Ion channel loss drives Pyrazinamide resistance in tuberculosis

Tuberculosis treatment relies on a drug called Pyrazinamide (PZA), but scientists have long struggled to explain exactly how PZA kills the bacterium that causes TB and why it sometimes fails. The difficulty stems from PZA’s context-dependent activity: it works under certain conditions but not others, which has hidden both its mode of action and the genetic changes that allow bacteria to survive. To tackle this puzzle, a team led by Alexandre Gouzy turned to a strategy that mimics conditions bacteria face in human hosts. They combined a host-mimicking culture system with broad, modern tools—genome-wide CRISPRi profiling to test gene function across the genome, metabolomics to measure chemical changes inside cells, and comparative genomics to compare bacterial strains. By integrating these approaches, the researchers set out to find genes and pathways that change how Mycobacterium tuberculosis responds to PZA in conditions similar to those in infected people. Their approach was aimed at revealing resistance mechanisms that would be missed by standard laboratory tests and at clarifying the biochemical basis of PZA’s killing effect.

Using the host-mimicking culture system together with genome-wide CRISPRi profiling, metabolomics, and comparative genomics, the team identified a previously unrecognized player in PZA resistance: the ion channel Rv2571c.
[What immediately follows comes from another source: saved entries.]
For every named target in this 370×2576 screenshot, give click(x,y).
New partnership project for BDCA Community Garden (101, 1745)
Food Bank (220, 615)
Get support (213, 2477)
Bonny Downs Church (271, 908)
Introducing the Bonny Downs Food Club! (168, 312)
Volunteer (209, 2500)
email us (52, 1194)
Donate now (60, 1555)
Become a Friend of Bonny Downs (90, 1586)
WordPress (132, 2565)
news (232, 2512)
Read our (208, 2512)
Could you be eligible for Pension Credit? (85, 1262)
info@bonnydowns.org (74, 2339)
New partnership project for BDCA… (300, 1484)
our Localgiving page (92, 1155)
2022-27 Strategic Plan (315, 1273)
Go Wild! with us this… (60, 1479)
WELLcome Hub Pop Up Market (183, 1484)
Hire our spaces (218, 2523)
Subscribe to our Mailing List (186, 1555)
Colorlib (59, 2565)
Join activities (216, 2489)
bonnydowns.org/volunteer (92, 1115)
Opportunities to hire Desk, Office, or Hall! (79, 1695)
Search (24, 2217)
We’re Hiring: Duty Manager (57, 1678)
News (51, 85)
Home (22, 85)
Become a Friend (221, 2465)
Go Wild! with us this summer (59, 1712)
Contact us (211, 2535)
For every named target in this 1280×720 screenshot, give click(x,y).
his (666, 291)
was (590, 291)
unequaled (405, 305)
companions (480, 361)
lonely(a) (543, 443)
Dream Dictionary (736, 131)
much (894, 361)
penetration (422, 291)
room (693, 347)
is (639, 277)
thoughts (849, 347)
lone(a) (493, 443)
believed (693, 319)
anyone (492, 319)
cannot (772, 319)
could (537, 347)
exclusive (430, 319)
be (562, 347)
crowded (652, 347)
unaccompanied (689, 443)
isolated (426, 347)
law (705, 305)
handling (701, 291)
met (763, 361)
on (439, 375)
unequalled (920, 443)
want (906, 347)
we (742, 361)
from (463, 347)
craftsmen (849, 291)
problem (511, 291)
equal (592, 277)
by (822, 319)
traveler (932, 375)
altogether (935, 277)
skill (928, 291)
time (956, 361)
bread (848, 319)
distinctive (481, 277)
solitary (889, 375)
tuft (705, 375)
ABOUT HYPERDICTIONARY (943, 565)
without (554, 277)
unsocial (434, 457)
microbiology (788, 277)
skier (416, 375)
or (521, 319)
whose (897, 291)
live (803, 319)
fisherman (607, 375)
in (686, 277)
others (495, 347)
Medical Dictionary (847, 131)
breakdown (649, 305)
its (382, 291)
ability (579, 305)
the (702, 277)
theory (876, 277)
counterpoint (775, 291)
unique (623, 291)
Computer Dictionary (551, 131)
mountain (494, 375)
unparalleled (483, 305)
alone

Their metabolomics work showed that Rv2571c mediates α-ketoglutarate efflux, a movement of a key metabolic molecule out of the bacterial cytoplasm. Under host-relevant acidic conditions, this efflux amplifies PZA-induced cytoplasmic acidification, meaning that Rv2571c activity makes the drug’s acidifying effect stronger inside the cell. Crucially, loss-of-function mutations in Rv2571c reduce that acidification and confer resistance to PZA. These mutations produced resistance both in vitro and in vivo, and comparative genomics revealed that such loss-of-function variants are under positive selection in clinical isolates from patients. Altogether, the data establish an ion channel–mediated resistance mechanism and support cytoplasmic acidification as the basis of PZA killing.

The findings shift how researchers think about Pyrazinamide and resistance in tuberculosis. By pinpointing Rv2571c and showing that its role in α-ketoglutarate efflux controls how strongly PZA acidifies the bacterial cytoplasm, the study defines a concrete molecular pathway that explains why PZA can fail in some infections. Because loss-of-function mutations in Rv2571c are present and selected in clinical isolates, this pathway is not just a laboratory curiosity but a resistance determinant in patients. Practically, this work can guide improved tests to detect PZA resistance by looking for Rv2571c changes and can inform drug development aimed at shortening TB treatment: new strategies might seek to counteract resistance by restoring cytoplasmic acidification or by targeting the ion channel pathway. In short, the study provides both a clearer mechanistic picture and actionable leads for diagnostics and therapies.